| Angezeigter Text |

────────

DIE MÖGLICHKEIT VON GLÜCK

Anne Rabe erzählt eine ost-deutsche Familiengeschichte in gesamtdeutscher Perspektive

DIE MÖGLICHKEIT VON GLÜCK (2023) sieht Stine, die Hauptprotagonistin und Ich-Erzählerin in Anne Rabes gleichnamigen Roman, in den Gesichtern der Menschen auf den Fotos vom 9. November 1989. Sie stehen auf der Mauer oder durchqueren einen der geöffneten Grenzübergänge und ihre Augen, ihre Gesichter – sie strahlen. Die Ernüchterung, die Erkenntnis, was dieser Moment wirklich zu bedeuten hat, die kam naturgemäß später. Und war für die allermeisten ernüchternd.

Anne Rabe spürt in ihrem teils autobiographischen, teils fiktionalen Roman der Geschichte einer Familie nach, die eher nicht zu jenen gehörte, die gegen die Diktatur auf die Straße ging, sondern sich gut im System eingerichtet hatte, gar als systemstützend gelten muss. Vor allem Stines Mutter, die bei der Jugendbehörde arbeitete und wahrscheinlich für das Schicksal etlicher Kinder und Jugendlicher vor und nach dem Mauerfall verantwortlich zeichnete, muss wohl so eingeschätzt werden. Eine Mutter, zu der Stine den Kontakt schon lange abgebrochen hat und die, wie wir im Laufe des Romans – der zugleich Stines Erinnerungsarbeit nachvollzieht – erfahren, selbst zu sadistischen Gewaltausbrüchen gegen die eigenen Kinder – neben Stine ihr Bruder Tim – neigte.

────────

| Datenauszüge |
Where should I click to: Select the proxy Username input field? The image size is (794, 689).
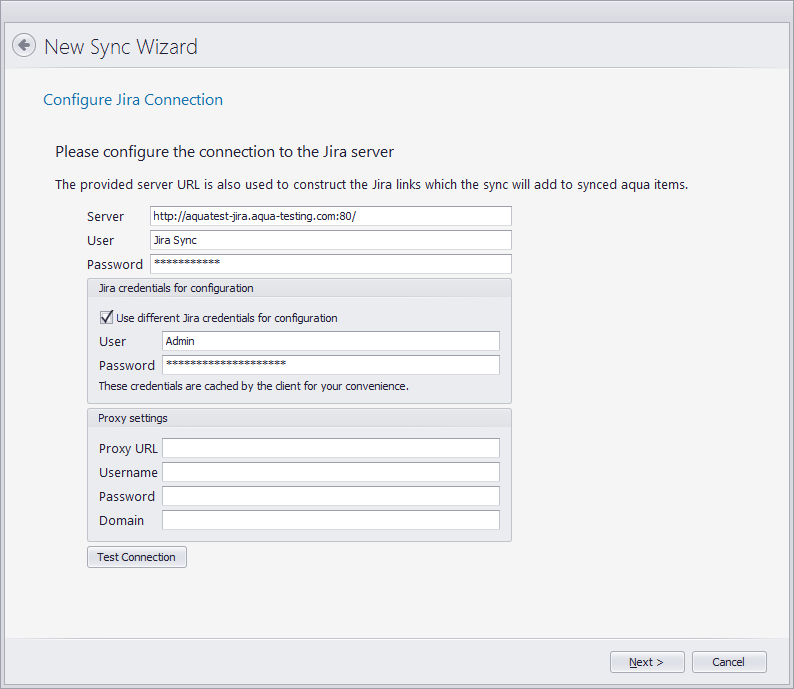pos(330,472)
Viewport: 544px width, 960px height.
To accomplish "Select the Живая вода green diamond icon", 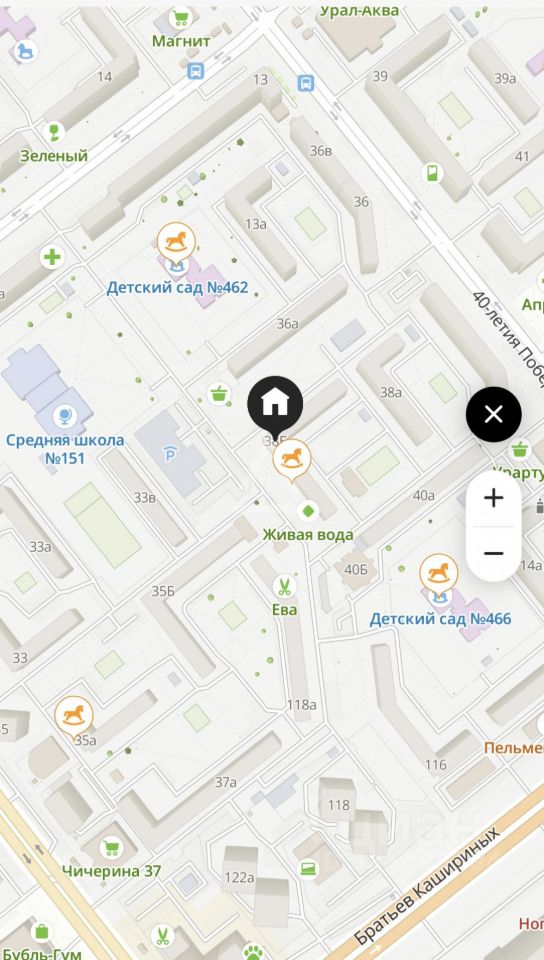I will 308,511.
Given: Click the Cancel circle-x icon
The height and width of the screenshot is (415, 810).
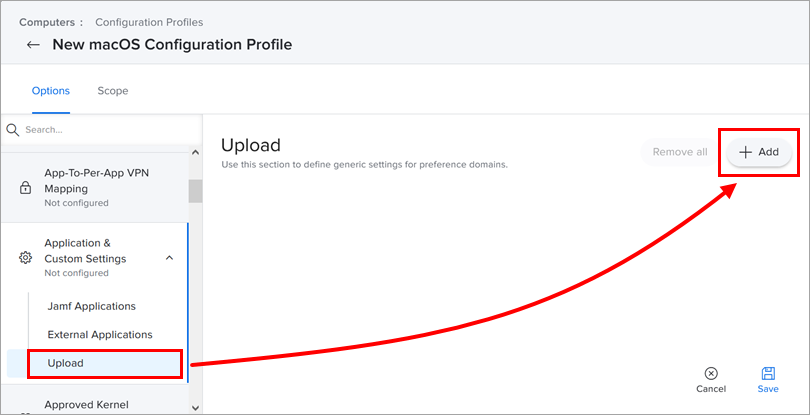Looking at the screenshot, I should coord(711,373).
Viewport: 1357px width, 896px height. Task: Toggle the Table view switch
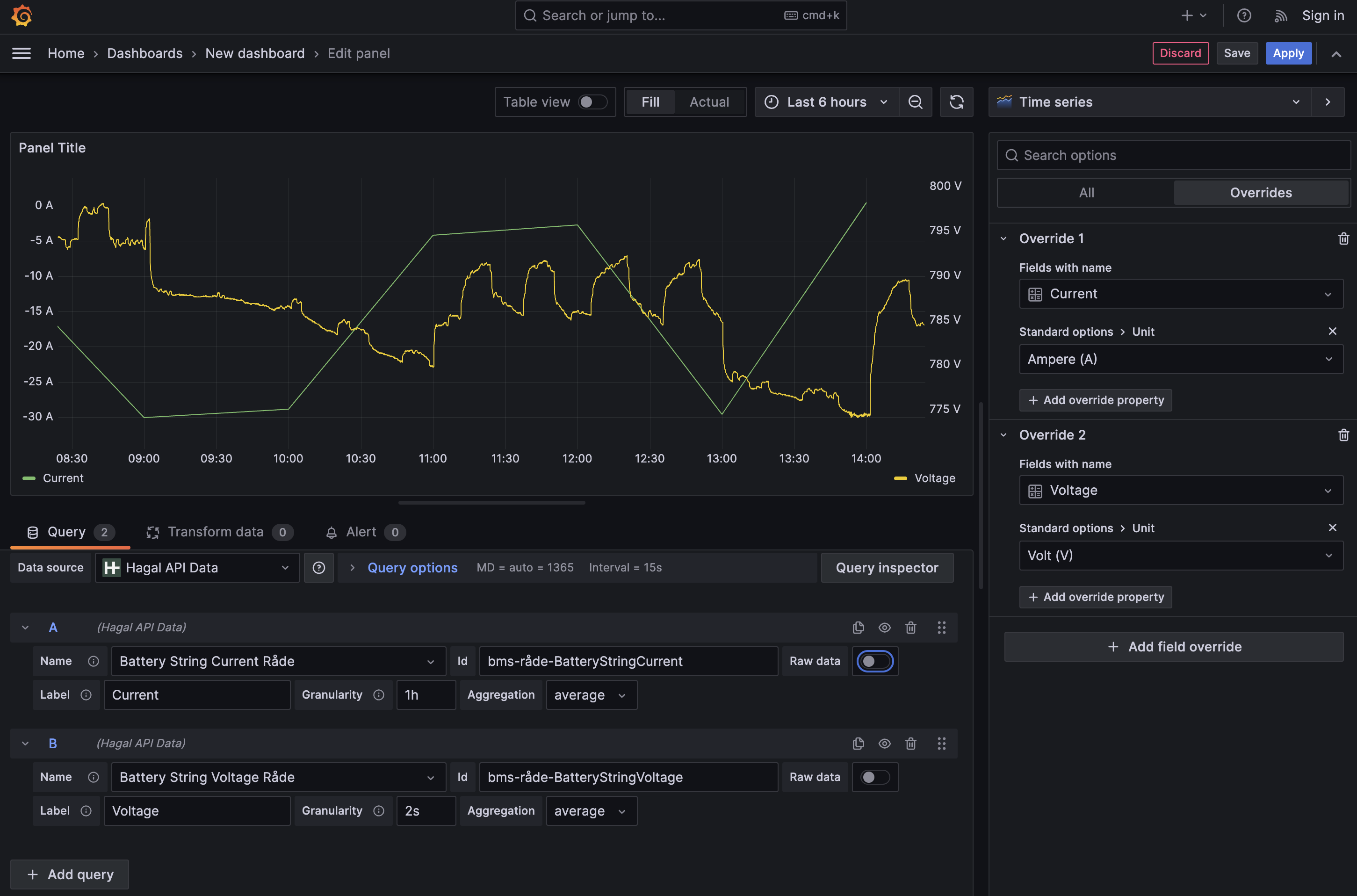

────────

| Aufgabenstellung |
- a) Fasse den Text über Anne Rabes Roman „Die Möglichkeit von Glück“ in zwei Sätzen zusammen.
- b) Setze den Text über Anne Rabes Roman „Die Möglichkeit von Glück“ nach seinem letzten Satz fort.
Die Auflistung spielt hierfür keine Rolle.

| Antworten in Reihenfolge |
- a) Anne Rabes teils autobiographischer, teils fiktionaler Roman „Die Möglichkeit von Glück“ (2023), in dem die Ich-Erzählerin Stine das titelgebende Glück in den Gesichtern auf den Fotos vom 9. November 1989 sieht, spürt der Geschichte einer Familie nach, die nicht gegen die Diktatur auf die Straße ging, sondern sich gut im System eingerichtet hatte. Als systemstützend muss wohl vor allem Stines Mutter eingeschätzt werden: Sie arbeitete bei der Jugendbehörde, neigte zu sadistischen Gewaltausbrüchen gegen ihre Kinder Stine und Tim, und Stine hat den Kontakt zu ihr schon lange abgebrochen.

- b)
Rabes Roman – wenn man diesen Text denn wirklich als solchen einordnen mag; der Klappentext tut es, dennoch bleiben Zweifel – ist genau das: Erinnerungsarbeit und Aufarbeitung einer Vergangenheit, die ausgeblendet, die wie verschüttet erscheint. Und verdrängt wurde Vieles, auch schlimmste selbst erlittene Demütigungen und Verletzungen. Im Laufe dieser 376 Textseiten werden die Erinnerungen, wird das Verdrängte auf Umwegen über die Geschichte der DDR, des Großvaters Karriere in der DDR und seiner Zeit in der Wehrmacht, schließlich auch in der Selbstbefragung Stines nach und nach bloßgelegt, aufgedeckt und ans Licht gezerrt. Für die Erzählerin äußerst schmerzvoll ans Licht gezerrt. Und doch bleiben am Ende dieses Romans viele Fragen offen. Gewollt die meisten, manche wohl auch ungewollt.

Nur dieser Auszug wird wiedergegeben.